Percentages are yet another abused figure in news and media. When the set used to compute them is small, these percentages can seem really convincing.

If a brand reports that 70% of the people use their products, any of the following can be true:

7 out of 10 people in their study use their products
700 out of 1000 people in their study use their products
700,000 out of 1,000,000 people in their study use their products

Yet the lack of information on how many people were used in the survey is often overlooked and unreported.

8. Visualisations

Visualisation may be one of the most helpful tools to communicate statistics. However, it is arguably also the best tool to distort people’s perceptions.

Among the most common manipulations is scaling. By changing the scale of graphs, the perceived effect of a particular attribute can be magnified or minimised.

9. Cherry picking

Cherry picking particular results to make them more appealing and persuasive is another way to mislead.

A study may have been replicated 100 times and there is only one time that success has been recorded. Yet publications would most likely showcase only the successful instance.

This is also a prevalent practice in media, where click-worthy results are published when there are a lot of others which refute the claim.

10. False metrics

Even if they are reliable and properly computed, statistics can still mislead if used improperly.

Five-star reviews, for instance, are not truly indicative of quality or performance. Businesses can deliberately manipulate metrics in order to improve their image. This can also be true for satisfaction ratings of politicians.

In the on-going pandemic, using a decreasing number of confirmed cases is not indicative of improvement. As President Trump noted himself, if the U.S. did very little testing, then their confirmed cases wouldn’t shoot up as high.

It should be noted that if the number of confirmed cases is low, that doesn’t mean that a lot of people are not infected, either. The metric only measures the number of tested cases.

11. Baselines

By conveniently choosing a baseline, the perception of growth can be inflated or deflated.
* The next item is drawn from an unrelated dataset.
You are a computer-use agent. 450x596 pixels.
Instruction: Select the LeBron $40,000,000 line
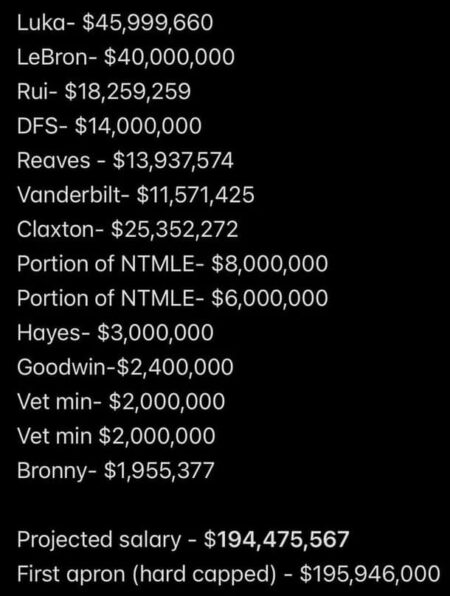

As an illustration, if Country A has the following economic output in the last ten years:

2010: USD 300 billion
2019: USD 345 billion
2020: USD 350 billion

12. False permanence

Another false assumption about statistics is permanence.

This is especially true for relationships. While for one period of time, two variables may be highly related with one another. For the other, these variables may not be associated at all.
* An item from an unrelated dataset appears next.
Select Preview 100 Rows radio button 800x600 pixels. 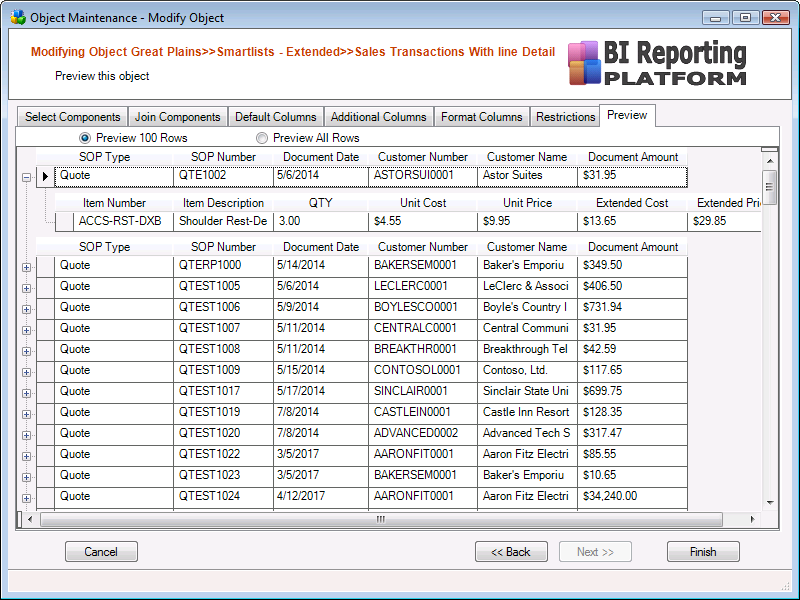click(x=85, y=138)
Another case where this is not true is growth. Not because a country’s economy is observed to be growing for one period means that it will continue to grow for life.

This means that one should be cautious about the time of publication of articles and journals, since their applicability may be limited to only that period.

13. McNamara fallacy

The McNamara fallacy is deciding based solely on statistical metrics, forgoing other relevant factors.

Going back to the COVID-19 pandemic, basing our success on a few metrics is not indicative of true success. What we really should consider is how the people are being affected along with their feedback. We simply cannot reduce humans and complex social structures as mere numbers —context matters in statistics.

Conclusion

We have mentioned quite a lot already but there are still so many ways that statistics can be used to deceive and mislead.

The lack of statistical literacy and its grossly simplified portrayal makes statistics such a convenient tool to manipulate — intentionally and unintentionally.

To make things worse, statisticians and other field experts are not always the best communicators of the nuances of statistical analysis.

For the refined communicators that are involved in media, on the other hand, these nuances are not exactly the priority.

Ultimately, the way to avoid deception is actively learning some fundamental statistics concepts and being aware of just how much error and risk is associated with the techniques being employed in the field.

Seeing the truth with statistics begins by recognising that it is in fact, not the truth itself.